SOURCE INFORMATION START

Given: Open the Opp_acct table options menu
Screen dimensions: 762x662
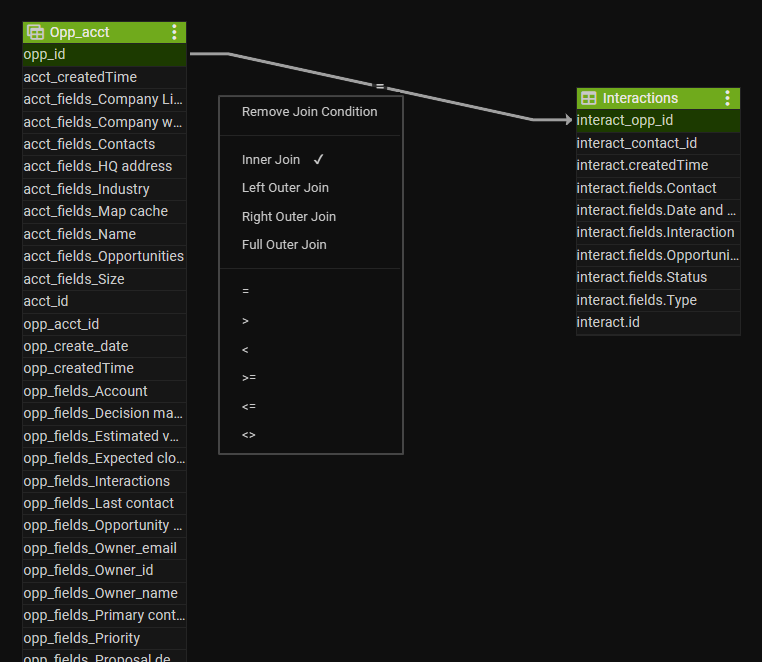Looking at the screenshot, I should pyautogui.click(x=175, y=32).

SOURCE INFORMATION END
SOURCE INFORMATION START

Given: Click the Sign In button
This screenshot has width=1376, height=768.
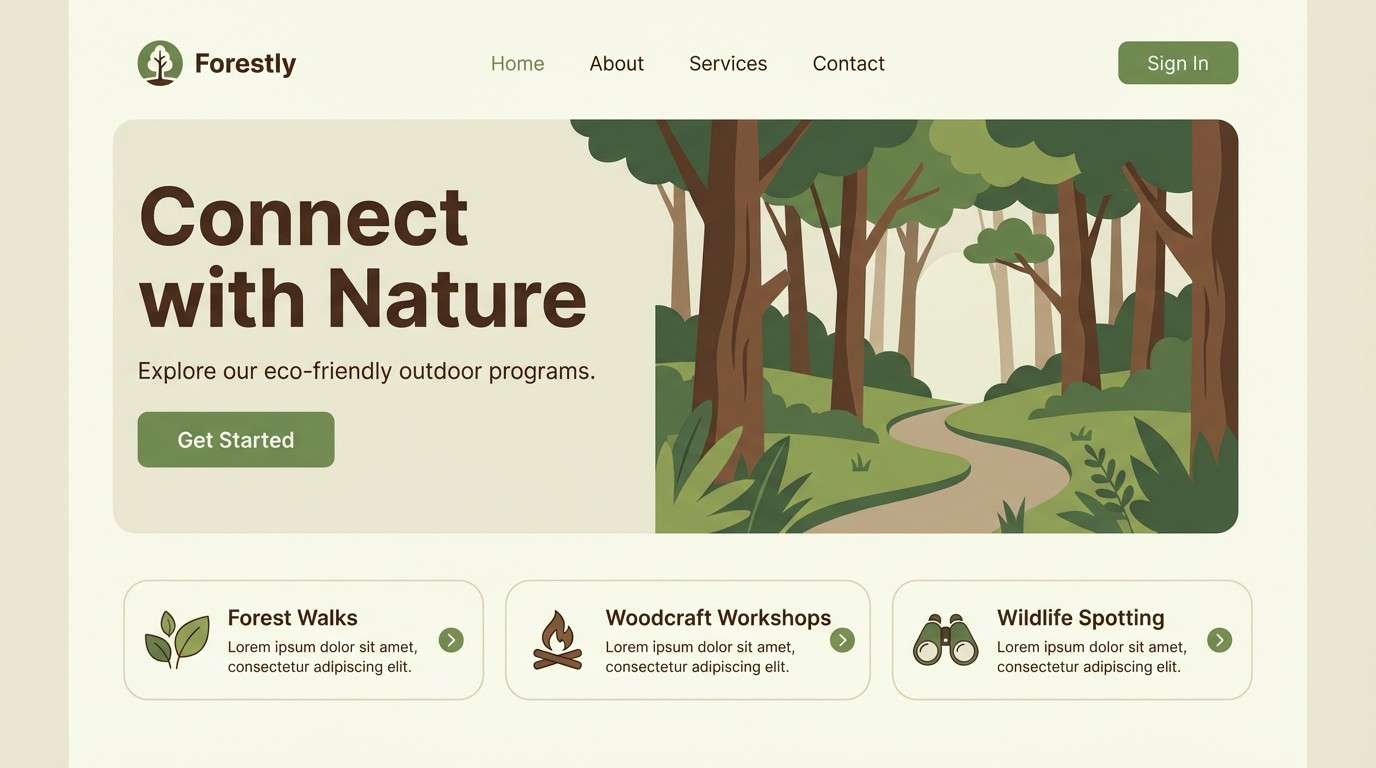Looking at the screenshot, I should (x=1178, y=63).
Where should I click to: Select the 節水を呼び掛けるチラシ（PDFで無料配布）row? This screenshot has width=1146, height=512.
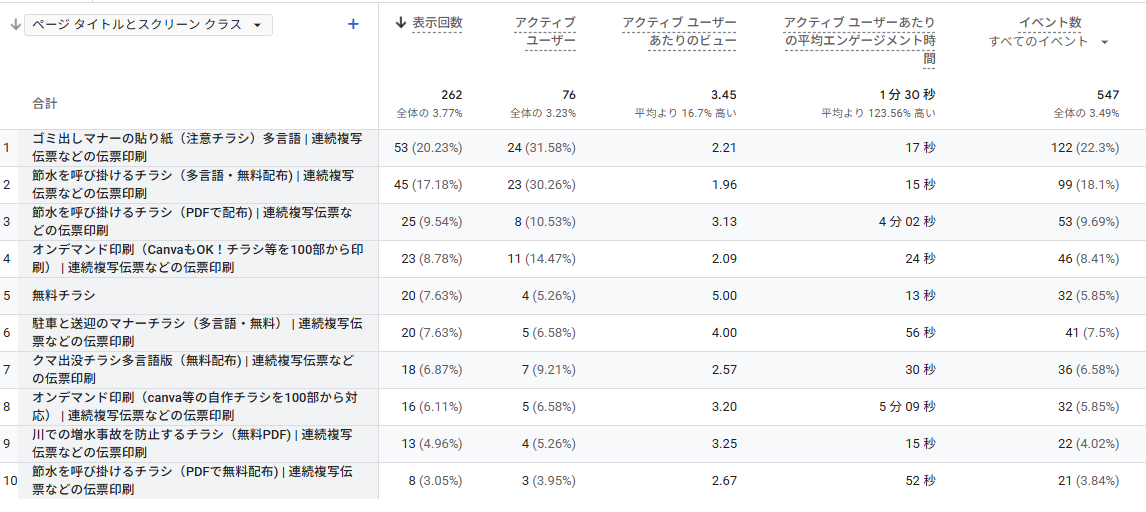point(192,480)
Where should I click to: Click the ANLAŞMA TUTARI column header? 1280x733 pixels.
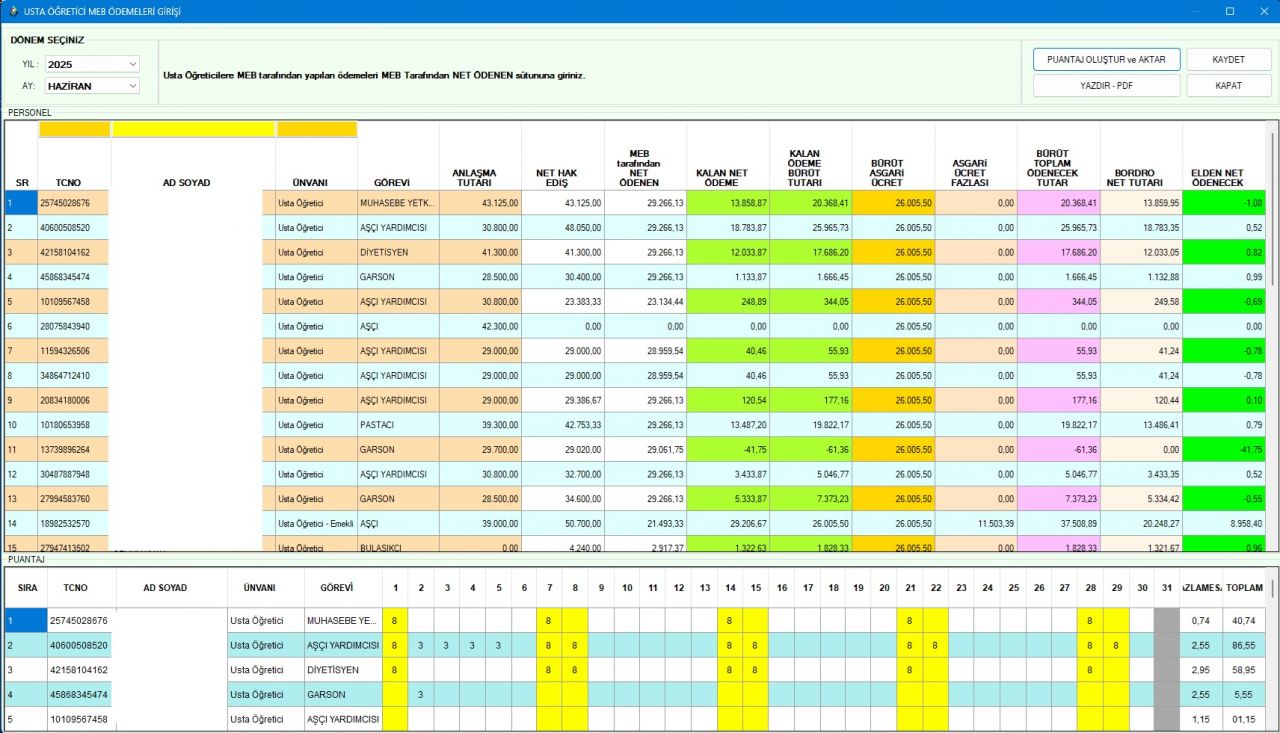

SOURCE INFORMATION END

Although pictures appear among the entries, please set down only the lines from the one with "Where should I click to: Select" up to and including the one with "Where should I click to: Click", word for word.

- **TASK ANSWER**:
Where should I click to: Select the 節水を呼び掛けるチラシ（PDFで無料配布）row? This screenshot has width=1146, height=512.
point(192,480)
Where should I click to: Click the ANLAŞMA TUTARI column header? 1280x733 pixels.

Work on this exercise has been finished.